▸ WHAT NEEDS TO BE DONE:
Take the entries that follow and return exactly the lines from the one holding "Click the Juventus" through the one holding "Image resolution: width=1473", both included. Nothing else is needed.

--- START ---

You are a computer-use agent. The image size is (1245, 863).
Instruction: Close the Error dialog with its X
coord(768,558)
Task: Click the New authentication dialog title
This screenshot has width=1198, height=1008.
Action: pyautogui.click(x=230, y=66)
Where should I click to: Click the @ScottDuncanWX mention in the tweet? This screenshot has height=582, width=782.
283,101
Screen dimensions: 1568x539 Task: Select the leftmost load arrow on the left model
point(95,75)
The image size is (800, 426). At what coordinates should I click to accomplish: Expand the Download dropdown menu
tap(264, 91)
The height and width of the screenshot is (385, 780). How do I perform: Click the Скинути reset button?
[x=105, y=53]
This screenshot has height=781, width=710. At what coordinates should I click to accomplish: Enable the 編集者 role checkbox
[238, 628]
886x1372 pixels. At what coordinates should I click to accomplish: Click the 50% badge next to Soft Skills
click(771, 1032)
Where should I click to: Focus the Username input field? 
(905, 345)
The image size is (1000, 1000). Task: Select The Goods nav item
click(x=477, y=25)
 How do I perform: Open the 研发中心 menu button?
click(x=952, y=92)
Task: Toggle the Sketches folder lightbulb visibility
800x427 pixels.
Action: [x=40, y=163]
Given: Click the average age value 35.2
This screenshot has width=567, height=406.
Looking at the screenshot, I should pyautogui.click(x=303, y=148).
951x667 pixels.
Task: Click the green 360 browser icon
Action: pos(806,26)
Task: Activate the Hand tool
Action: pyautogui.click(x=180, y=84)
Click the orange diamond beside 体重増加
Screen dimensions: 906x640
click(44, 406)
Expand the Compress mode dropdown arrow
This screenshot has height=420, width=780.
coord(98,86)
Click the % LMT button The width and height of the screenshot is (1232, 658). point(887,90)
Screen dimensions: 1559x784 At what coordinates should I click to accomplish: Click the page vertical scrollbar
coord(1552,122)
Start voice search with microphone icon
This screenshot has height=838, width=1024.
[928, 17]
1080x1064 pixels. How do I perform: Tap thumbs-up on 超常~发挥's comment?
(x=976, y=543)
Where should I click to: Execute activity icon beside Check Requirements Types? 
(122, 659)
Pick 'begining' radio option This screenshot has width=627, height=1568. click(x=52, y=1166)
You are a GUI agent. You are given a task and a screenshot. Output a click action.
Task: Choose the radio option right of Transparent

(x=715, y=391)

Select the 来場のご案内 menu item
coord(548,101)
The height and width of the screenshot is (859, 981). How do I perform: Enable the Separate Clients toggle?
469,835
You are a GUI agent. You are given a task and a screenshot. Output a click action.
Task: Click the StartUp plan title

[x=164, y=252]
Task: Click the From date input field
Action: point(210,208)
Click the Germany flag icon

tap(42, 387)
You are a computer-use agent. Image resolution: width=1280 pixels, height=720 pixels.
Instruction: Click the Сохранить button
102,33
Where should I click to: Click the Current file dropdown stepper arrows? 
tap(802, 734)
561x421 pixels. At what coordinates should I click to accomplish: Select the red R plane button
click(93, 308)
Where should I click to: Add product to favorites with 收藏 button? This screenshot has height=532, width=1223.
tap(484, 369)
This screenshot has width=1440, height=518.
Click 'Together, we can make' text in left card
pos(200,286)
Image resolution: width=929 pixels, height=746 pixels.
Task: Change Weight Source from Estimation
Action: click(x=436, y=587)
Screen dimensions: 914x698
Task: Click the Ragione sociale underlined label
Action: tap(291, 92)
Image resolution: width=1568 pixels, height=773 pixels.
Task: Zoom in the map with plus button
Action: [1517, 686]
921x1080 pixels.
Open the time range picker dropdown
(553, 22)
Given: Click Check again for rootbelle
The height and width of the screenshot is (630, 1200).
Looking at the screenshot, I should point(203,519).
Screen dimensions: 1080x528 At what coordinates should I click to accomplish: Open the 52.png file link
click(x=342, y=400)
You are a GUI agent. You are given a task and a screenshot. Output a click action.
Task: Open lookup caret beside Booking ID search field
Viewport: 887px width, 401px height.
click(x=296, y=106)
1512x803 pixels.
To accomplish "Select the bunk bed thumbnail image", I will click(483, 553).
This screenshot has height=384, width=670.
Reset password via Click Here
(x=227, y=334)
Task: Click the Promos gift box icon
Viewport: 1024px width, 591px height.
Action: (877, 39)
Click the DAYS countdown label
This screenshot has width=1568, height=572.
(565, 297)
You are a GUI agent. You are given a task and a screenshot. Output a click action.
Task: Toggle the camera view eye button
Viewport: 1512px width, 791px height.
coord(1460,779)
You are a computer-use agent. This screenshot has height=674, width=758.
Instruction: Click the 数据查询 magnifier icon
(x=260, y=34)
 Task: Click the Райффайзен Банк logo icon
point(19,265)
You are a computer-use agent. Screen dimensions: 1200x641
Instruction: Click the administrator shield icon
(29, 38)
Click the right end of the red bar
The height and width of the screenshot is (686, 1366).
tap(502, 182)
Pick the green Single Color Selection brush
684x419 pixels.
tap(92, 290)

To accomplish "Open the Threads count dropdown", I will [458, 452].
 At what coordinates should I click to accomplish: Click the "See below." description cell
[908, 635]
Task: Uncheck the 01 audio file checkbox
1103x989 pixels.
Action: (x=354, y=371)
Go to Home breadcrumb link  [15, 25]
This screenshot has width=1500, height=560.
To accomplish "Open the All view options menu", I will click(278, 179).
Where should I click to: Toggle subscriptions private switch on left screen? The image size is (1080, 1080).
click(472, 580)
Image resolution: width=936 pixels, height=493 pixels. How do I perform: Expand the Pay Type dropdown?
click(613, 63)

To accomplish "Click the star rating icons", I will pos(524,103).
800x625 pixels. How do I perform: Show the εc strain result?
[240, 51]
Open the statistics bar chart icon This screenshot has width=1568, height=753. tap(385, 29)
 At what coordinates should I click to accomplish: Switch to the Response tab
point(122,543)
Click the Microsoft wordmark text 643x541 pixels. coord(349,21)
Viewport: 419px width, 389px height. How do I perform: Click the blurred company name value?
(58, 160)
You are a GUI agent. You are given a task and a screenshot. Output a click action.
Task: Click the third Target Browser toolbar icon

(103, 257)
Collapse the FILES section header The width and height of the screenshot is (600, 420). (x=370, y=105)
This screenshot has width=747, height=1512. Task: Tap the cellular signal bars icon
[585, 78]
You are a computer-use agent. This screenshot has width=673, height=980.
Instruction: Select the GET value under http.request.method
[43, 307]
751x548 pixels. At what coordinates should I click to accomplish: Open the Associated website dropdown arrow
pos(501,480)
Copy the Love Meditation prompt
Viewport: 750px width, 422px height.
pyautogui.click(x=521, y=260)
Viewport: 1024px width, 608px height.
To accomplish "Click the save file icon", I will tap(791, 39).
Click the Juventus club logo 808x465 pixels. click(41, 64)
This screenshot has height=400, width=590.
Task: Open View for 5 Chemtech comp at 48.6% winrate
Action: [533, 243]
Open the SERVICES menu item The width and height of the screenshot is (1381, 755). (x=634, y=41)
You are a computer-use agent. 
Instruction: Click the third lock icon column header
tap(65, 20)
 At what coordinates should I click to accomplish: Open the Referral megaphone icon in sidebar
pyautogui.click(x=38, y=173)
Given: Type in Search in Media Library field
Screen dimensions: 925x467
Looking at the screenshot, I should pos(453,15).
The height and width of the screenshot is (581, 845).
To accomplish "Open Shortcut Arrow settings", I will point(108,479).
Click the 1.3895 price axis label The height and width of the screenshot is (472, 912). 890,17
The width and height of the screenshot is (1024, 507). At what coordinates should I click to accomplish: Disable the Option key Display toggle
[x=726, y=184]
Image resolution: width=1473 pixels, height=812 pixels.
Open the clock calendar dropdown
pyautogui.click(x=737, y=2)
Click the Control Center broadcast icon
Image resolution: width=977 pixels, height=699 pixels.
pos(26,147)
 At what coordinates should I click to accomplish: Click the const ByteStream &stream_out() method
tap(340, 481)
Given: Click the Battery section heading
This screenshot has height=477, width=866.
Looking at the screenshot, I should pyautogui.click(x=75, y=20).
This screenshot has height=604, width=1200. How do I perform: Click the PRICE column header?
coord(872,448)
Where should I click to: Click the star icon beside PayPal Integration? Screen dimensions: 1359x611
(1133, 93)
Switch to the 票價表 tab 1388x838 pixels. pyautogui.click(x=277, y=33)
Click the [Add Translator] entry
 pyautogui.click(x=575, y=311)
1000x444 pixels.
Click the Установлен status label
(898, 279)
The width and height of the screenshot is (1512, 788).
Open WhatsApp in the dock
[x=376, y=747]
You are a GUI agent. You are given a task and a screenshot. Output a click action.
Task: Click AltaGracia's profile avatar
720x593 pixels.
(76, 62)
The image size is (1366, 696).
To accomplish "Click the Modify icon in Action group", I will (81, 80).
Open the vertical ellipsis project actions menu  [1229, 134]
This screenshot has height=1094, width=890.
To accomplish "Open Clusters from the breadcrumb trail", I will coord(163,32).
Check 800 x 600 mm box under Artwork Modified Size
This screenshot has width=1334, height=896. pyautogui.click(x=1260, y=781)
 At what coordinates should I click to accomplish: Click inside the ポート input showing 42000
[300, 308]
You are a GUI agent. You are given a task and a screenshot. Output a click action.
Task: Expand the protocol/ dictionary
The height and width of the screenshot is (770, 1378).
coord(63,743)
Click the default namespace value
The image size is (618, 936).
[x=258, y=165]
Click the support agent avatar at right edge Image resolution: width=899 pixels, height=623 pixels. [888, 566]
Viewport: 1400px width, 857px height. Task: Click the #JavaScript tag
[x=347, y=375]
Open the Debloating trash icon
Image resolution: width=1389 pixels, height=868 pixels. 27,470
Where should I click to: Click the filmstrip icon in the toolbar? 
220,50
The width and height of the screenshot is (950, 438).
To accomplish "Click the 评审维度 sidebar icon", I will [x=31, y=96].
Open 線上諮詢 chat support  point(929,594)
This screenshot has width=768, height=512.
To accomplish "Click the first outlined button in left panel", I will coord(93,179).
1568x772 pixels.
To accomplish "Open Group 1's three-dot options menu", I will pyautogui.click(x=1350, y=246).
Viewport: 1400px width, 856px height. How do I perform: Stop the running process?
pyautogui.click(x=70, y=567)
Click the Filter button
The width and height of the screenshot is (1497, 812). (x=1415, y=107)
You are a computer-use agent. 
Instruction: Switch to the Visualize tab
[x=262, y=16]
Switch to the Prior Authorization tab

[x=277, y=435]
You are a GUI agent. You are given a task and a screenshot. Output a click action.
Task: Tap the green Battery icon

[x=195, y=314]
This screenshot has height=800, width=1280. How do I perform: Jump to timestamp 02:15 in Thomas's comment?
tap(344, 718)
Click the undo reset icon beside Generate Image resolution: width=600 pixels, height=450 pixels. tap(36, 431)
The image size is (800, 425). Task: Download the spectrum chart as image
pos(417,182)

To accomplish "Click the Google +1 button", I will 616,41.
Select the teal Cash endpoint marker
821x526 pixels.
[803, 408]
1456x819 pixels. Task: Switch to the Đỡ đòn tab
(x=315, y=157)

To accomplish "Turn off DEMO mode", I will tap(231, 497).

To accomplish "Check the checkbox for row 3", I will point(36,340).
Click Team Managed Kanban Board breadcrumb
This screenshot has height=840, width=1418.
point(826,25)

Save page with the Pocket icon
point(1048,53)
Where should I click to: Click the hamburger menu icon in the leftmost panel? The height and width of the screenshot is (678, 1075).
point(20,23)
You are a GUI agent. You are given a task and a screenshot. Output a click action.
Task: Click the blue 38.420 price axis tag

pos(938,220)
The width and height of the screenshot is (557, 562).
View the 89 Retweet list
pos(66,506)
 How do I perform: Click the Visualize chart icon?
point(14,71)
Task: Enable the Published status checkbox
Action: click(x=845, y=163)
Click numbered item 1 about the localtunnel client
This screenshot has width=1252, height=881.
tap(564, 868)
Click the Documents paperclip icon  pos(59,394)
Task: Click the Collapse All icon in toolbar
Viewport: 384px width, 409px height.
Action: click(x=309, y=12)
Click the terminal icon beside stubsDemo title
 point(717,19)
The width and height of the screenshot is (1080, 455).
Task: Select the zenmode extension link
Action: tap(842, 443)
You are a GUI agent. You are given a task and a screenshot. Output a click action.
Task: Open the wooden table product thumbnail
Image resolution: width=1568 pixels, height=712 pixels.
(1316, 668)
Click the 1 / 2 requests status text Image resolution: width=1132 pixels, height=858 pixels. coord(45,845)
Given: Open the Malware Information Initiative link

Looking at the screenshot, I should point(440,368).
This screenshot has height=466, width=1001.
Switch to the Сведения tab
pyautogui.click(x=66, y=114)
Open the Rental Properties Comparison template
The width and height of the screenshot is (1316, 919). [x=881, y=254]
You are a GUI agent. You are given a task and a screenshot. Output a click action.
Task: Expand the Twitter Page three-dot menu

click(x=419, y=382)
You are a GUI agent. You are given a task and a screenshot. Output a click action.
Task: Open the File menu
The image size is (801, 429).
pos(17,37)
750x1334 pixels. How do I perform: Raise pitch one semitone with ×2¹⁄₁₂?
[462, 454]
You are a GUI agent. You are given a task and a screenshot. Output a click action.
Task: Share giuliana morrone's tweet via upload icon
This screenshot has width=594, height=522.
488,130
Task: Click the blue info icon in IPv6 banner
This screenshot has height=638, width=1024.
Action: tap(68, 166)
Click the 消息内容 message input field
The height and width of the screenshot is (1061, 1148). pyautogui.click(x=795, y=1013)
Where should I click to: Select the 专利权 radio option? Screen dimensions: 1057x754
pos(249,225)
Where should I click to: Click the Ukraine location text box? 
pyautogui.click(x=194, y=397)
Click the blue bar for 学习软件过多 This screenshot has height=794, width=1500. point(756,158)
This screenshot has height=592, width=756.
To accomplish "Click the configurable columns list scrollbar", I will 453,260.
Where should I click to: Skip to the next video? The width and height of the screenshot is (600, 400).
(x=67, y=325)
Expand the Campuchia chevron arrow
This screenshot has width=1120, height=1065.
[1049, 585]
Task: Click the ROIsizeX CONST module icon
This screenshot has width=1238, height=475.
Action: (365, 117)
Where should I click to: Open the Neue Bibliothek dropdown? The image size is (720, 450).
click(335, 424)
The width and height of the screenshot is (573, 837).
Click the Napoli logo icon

--- END ---

▸ FINISHED TASK:
Click the Juventus club logo 808x465 pixels. click(41, 64)
This screenshot has height=400, width=590.
Task: Open View for 5 Chemtech comp at 48.6% winrate
Action: [533, 243]
Open the SERVICES menu item The width and height of the screenshot is (1381, 755). (x=634, y=41)
You are a computer-use agent. 
Instruction: Click the third lock icon column header
tap(65, 20)
 At what coordinates should I click to accomplish: Open the Referral megaphone icon in sidebar
pyautogui.click(x=38, y=173)
Given: Type in Search in Media Library field
Screen dimensions: 925x467
Looking at the screenshot, I should pos(453,15).
The height and width of the screenshot is (581, 845).
To accomplish "Open Shortcut Arrow settings", I will point(108,479).
Click the 1.3895 price axis label The height and width of the screenshot is (472, 912). 890,17
The width and height of the screenshot is (1024, 507). At what coordinates should I click to accomplish: Disable the Option key Display toggle
[x=726, y=184]
Image resolution: width=1473 pixels, height=812 pixels.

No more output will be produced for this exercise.